I was actually keen to make these available before the submission deadline for the Expert Search runs at the TREC 2008 Enterprise track. These lists, of course, are far from perfect, but worked for me quite well. If you have comments, suggestions, improved versions, etc. feel free to contact me!
The files are available at the same place as the CERC collection (so you’ll need the same username and password): http://es.csiro.au/cerc/data/balog. Thanks to Paul Thomas for arranging the hosting!

Thesis approved

I am happy to announce that my PhD thesis titled People Search in the Enterprise has been approved by the committee. The public PhD defense will take place on the 30th of September, 2008.
It is planned that the final version of thesis will be made available online early July, 2008.

Thesis completed

I am happy to announce that my thesis titled People Search in the Enterprise has been completed and submitted to the committee.

The main focus in the thesis is on two main expertise retrieval tasks: (1) expert finding — identifying a list of people who are knowledgeable about a given topic (“Who are the experts on topic X?”) and (2) expert profiling — returning a list of topics that a person is knowledgeable about (“What topics does person Y know about?”). In the thesis, expertise retrieval is approached as an association finding task between people and topics.

The main contribution of the thesis is a generative probabilistic modeling framework for capturing the expert finding and profiling tasks in a uniform way. On top of this general framework two main families of models are introduced, by adapting generative language modeling techniques for document retrieval in a transparent and theoretically sound way.

Throughout the thesis we extensively evaluate and compare these baseline models across different organizational settings, and perform an extensive and systematic exploration and analysis of the experimental results obtained. We show that our baseline models are robust yet deliver very competitive performance.

Through a series of examples we demonstrate that our generic models are able to incorporate and exploit special characteristics and features of test collections and/or the organizational settings that they represent. Additionally, we address a number of related tasks, including finding similar experts, mining contact details of people, and enterprise document search.

Finally, we provide further examples that illustrate the generic nature of our baseline models and apply them to find associations between topics and entities other than people.

Assuming that the committee’s answer is affirmative, the thesis is going to be printed in early June 2008.

Happy new year & welcome back

I took a little break from work so I could celebrate Christmas, spend time with the family, etc. I am back online now, and ready to commit myself to full-time thesis writing for the upcoming several weeks.

As to expert search material, here is a quick update.
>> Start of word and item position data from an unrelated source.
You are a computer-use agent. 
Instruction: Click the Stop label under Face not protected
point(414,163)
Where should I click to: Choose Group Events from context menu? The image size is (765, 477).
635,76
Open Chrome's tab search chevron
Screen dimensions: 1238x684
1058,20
  • Our (me and Maarten de Rijke) recent paper titled Associating People and Documents has been accepted to ECIR 2008. Common to most expertise search approaches is a component that estimates the strength of the association between a document and a people. In this paper we perform a careful analysis and investigation of how different association methods contribute to performance. The camera-ready version of the paper will be available from the Publications page, after jan 11).
  • We (me, Maarten, and Leif Azzopardi) submitted a paper titled A Language Modeling Framework for Expertise Search to the Information Processing and Management (IPM) journal. In this paper we introduce our language modeling approaches to expertise search in detail, and integrate these into a generative probabilistic framework. Since it is not a conference paper, it may take some time until it can be published.

There is some reading material from CIKM 2007:

Looks like the topic of expertise retrieval is gaining more and more popularity in IR conferences. While browsing the list of accepted papers for ECIR 2008, I found 3 full papers (out of 33) and 1 short paper (out of 19) about expert search, which gives the topic a solid presence.

  • (Serdyukov and Hiemstra)
    Modeling documents as mixtures of persons for expert finding [full]
  • (Balog and de Rijke)
    Associating People and Documents [full]
  • (Macdonald et al.)
    High Quality Expertise Evidence for Expert Search [full]
  • (Macdonald and Ounis)
    Expert Search Evaluation by Supporting Documents [short]